I am not naturally gracious. I am not naturally merciful. In fact, I dare say I am one of the most unmerciful people to have ever walked the face of the earth. I say this truly! Even when I thought I was being merciful, (by not openly criticizing someone) I was very unmerciful in my heart. I was quiet and even smiling on the outside – but quite judgmental and ungracious inside. I would watch someone do something, or hear a statement, and think: “Wow! I can’t believe she thinks like that!” “Don’t they know that is a stupid way to do it?” or as I received light on something in God’s Word: “How can they not see how unChristian that is?!!”
Not so very ‘Christian’ myself.
I shudder when remember all the words and thoughts I have had over my lifetime, that were very unmerciful. It makes me want to sink into a hole in the ground and never show my face again.
Anyone who knows me will know that my tongue is my biggest troublemaker! It is a constant battle to gain the mastery over it. I sometimes get weary of fighting my natural inclination to say things that are cutting, mean or just ungracious. But I keep battling. I keep struggling. because I can’t not struggle. I will not settle for a life of defeat. I will press on until I gain the victory through the power of the Holy Spirit!
But some years ago, I became aware of my problem of ungraciousness. It was through a conversation with a dear friend… she was talking about how ‘merciful’ this certain other lady was. I was struck to my core. I knew that no one would ever, EVER describe me as merciful. And I wanted that. (not the description, but the mercifulness) A longing was lit in my heart for a merciful, gracious heart toward others. I began to pray for it, think about it, and study it.
I realized how much my thinking was wrong. My thoughts were unmerciful – therefore my actions/words were also unmerciful! I began to repent. I cried out to God for change. I asked for the Holy Spirit to fill and overflow my heart. To put a heart in me that was filled to the brim with mercy. You know how He began to change me? By showing me how often the thing I so despised in others was also in me. I began to ‘put myself in their shoes.’
You know, I suddenly realized that I was just like them! When someone reacted in an un-Christlike manner – instead of thinking how wrong they were – I would wonder how I would have reacted in a similar situation…. yep. I had to admit that I would have probably done the same thing. Humbles ya, it does, when you get honest in your very heart.
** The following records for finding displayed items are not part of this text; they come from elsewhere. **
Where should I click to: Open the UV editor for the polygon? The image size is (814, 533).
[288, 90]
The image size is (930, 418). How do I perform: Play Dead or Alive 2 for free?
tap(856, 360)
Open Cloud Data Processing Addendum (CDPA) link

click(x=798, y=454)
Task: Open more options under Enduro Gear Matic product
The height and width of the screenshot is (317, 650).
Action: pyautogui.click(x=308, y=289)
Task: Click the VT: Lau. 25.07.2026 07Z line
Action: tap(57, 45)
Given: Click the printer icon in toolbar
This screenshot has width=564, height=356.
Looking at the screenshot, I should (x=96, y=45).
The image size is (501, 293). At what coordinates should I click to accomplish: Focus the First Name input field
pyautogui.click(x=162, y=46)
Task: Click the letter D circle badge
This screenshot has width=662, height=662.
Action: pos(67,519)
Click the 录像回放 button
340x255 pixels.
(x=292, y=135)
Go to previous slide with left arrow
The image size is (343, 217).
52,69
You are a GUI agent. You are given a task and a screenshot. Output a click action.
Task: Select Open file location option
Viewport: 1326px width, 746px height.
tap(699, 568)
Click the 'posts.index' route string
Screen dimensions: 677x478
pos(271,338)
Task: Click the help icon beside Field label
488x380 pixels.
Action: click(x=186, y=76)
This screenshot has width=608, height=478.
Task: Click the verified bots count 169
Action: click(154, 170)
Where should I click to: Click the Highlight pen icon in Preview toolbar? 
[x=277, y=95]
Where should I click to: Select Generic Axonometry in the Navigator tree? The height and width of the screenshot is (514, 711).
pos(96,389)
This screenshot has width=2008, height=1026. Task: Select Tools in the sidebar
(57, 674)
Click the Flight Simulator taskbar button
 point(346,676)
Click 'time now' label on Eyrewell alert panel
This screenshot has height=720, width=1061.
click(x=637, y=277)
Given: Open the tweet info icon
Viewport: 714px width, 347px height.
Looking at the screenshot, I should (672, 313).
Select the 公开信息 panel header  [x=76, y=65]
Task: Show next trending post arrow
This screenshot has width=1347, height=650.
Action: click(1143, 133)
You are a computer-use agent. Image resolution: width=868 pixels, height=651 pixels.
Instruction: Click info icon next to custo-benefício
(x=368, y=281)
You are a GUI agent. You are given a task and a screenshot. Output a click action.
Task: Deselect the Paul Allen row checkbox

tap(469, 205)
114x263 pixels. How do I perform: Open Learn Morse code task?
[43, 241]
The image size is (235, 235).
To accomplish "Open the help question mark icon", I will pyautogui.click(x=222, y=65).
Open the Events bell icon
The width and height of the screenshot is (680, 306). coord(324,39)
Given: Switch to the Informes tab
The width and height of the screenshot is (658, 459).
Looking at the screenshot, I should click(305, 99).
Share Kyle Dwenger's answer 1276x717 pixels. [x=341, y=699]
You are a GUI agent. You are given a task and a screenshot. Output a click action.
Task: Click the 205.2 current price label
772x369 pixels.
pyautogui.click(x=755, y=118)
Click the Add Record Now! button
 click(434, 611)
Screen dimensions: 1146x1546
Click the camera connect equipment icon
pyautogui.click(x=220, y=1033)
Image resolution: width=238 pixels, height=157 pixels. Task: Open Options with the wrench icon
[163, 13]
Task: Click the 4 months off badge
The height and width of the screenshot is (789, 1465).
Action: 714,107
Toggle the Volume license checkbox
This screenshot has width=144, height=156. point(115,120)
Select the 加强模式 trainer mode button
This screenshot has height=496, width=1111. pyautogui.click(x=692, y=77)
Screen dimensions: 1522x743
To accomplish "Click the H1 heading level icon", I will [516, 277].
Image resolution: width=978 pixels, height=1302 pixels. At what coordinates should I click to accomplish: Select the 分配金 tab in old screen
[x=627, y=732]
And you suddenly realize that the very things that are annoying to you in others, are the same things you tend to do.
But oh, it works. Does it ever work.
I don’t want to be a cynical, unmerciful person. I want a soft heart toward others. If I remember how much I have been forgiven, it’s easy to forgive. When I remember how much mercy has been granted to me, it is easy to extend mercy to others.
Jesus is my example – and he intercedes for us night and day. He extended mercy and grace to me when I was wallowing in my sin – uncaring and undesirable. He loved me and washed away my sin and set me in heavenly places! How then can I not extend mercy to my brothers and sisters?
I am still working on this – believe me! (if you know me personally, you don’t need me to tell you this!) I am far, far from ‘there’. I have just climbed a lil further up the mountain…I can see more of God’s glory than I was able to before… but there is still a long ways to climb!
Care to join me on this journey of extending grace?